### Source text

■ ■ ■

After thinking about it a little more I solved my question of why I was
calculating different residuals when using
residuals.lm(...,type="partial") and when dropping a single term and
recalculating the residuals.  This is because the two variables are in a
sense competing with one another in the full model if they are not
completely orthogonal to one another.  For example, with my hypothetical
example from before if you make x1 and x2 and more correlated then the
discrepancy between the two sets of residuals increases, but the problem
can be solved if you make sure to use the same coefficients from the
full model when computing the raw residuals without the other variable.

Dan

Here is the example that shows that more correlated x-variables make the
problem even worse and a solution to my original question.

set.seed(12)
x1<-runif(100)
x2<-x1+runif(100) ##this will make x1 and x2 more strongly correlated
than in the first example (see original message)
y<-.13+.25*x1+.70*x2+runif(100)
mod<-lm(y~x1+x2)
plot(residuals(mod,type="partial")[,2],residuals(update(mod,.~.-x2),type='response'))
abline(0,1)
##note how the degree of scatter increases around the 1:1 line
##here is the solution to the problem
##calculate the residuals by hand and make sure to use the estimated
coefficients from the full model
calc.resids<-y-cbind(rep(1,100),x1)%*%coef(mod)[-3] ##as before I will
drop the influence of x2 from the model prediction
##center the calculated residuals
calc.resids<- calc.resids-mean(calc.resids)

■ ■ ■

Collected data
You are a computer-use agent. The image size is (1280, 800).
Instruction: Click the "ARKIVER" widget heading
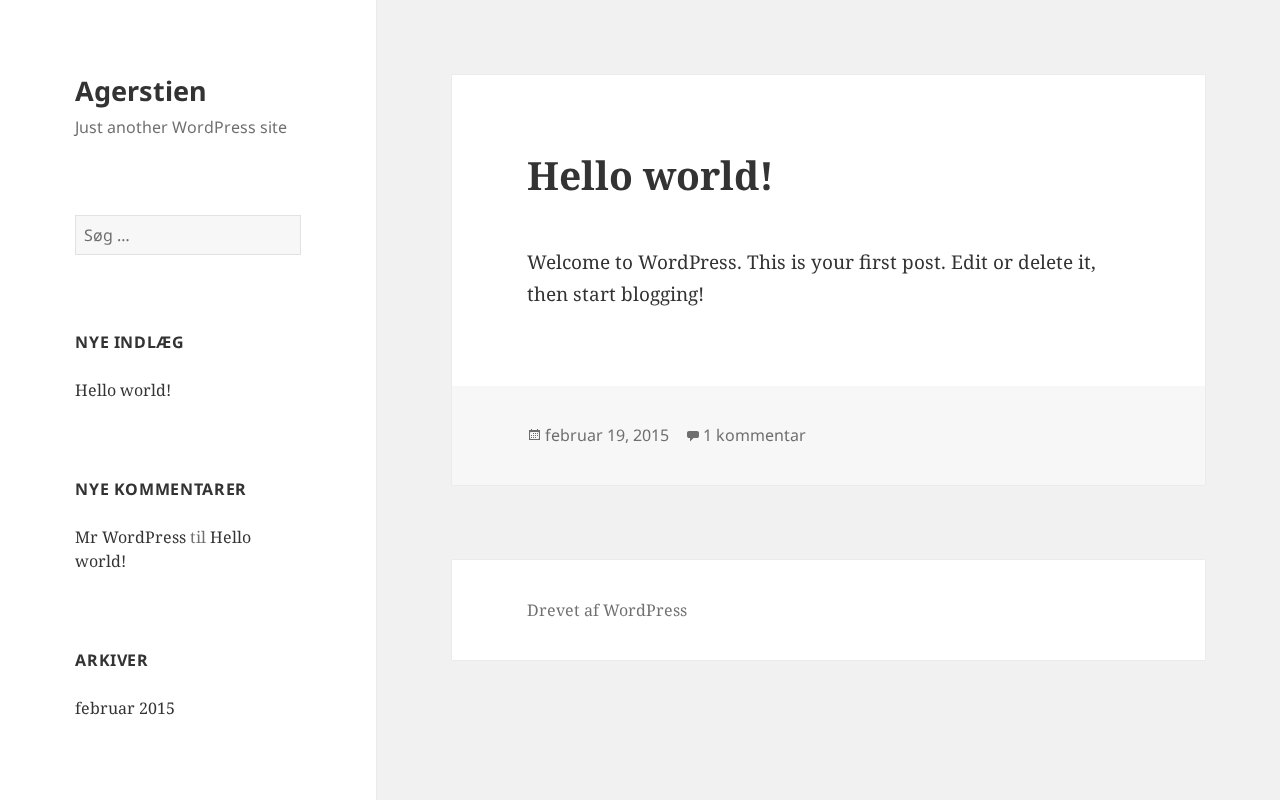pyautogui.click(x=111, y=660)
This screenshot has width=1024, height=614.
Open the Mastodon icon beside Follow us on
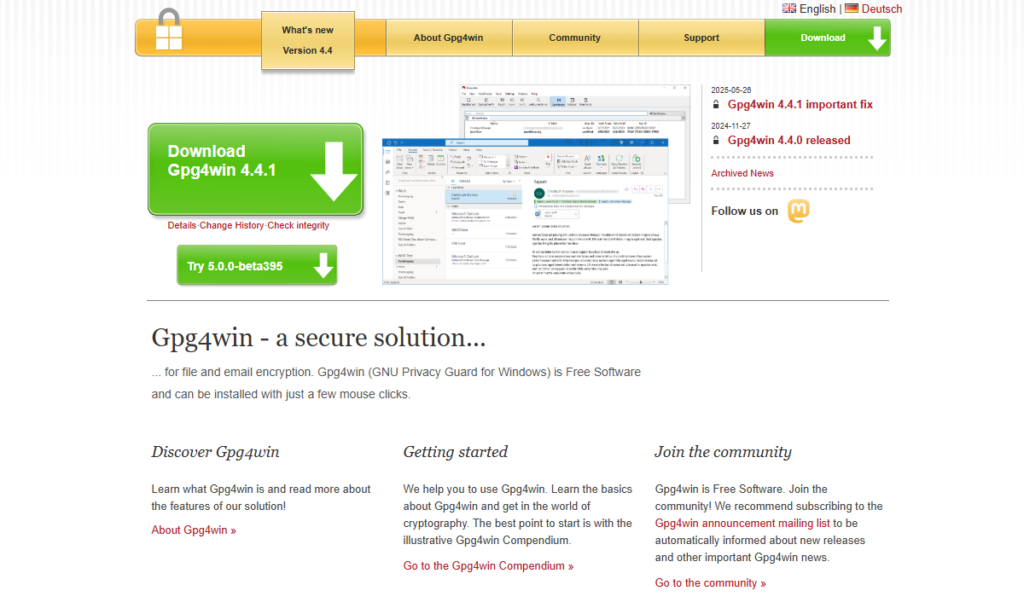pos(798,211)

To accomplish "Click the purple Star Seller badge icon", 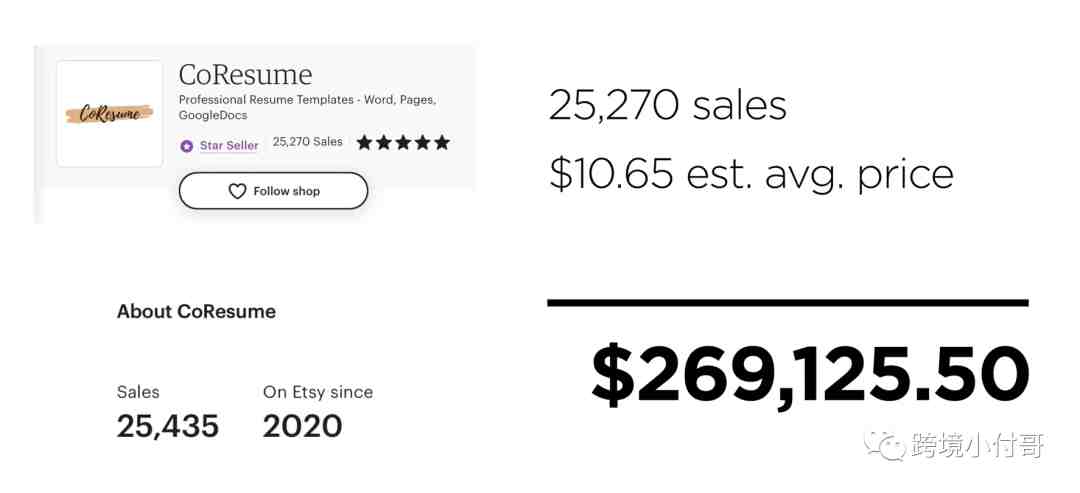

■ ■ ■

### Exercises to complete
a) In the post about partial residuals, what happens to the discrepancy between the two sets of residuals when x1 and x2 are made more correlated?
b) Translate this sentence from the post about partial residuals into Spanish: "This is because the two variables are in a sense competing with one another in the full model if they are not completely orthogonal to one another."
c) Extract the passage of the post about partial residuals starting with "Here is the example" and going on through "y<-.13+.25*x1+.70*x2+runif(100)".
Work from the post about partial residuals alone.

### Task solutions
a) The discrepancy increases.

b) Esto se debe a que las dos variables, en cierto sentido, compiten entre sí en el modelo completo si no son completamente ortogonales entre sí.

c)
Here is the example that shows that more correlated x-variables make the
problem even worse and a solution to my original question.

set.seed(12)
x1<-runif(100)
x2<-x1+runif(100) ##this will make x1 and x2 more strongly correlated
than in the first example (see original message)
y<-.13+.25*x1+.70*x2+runif(100)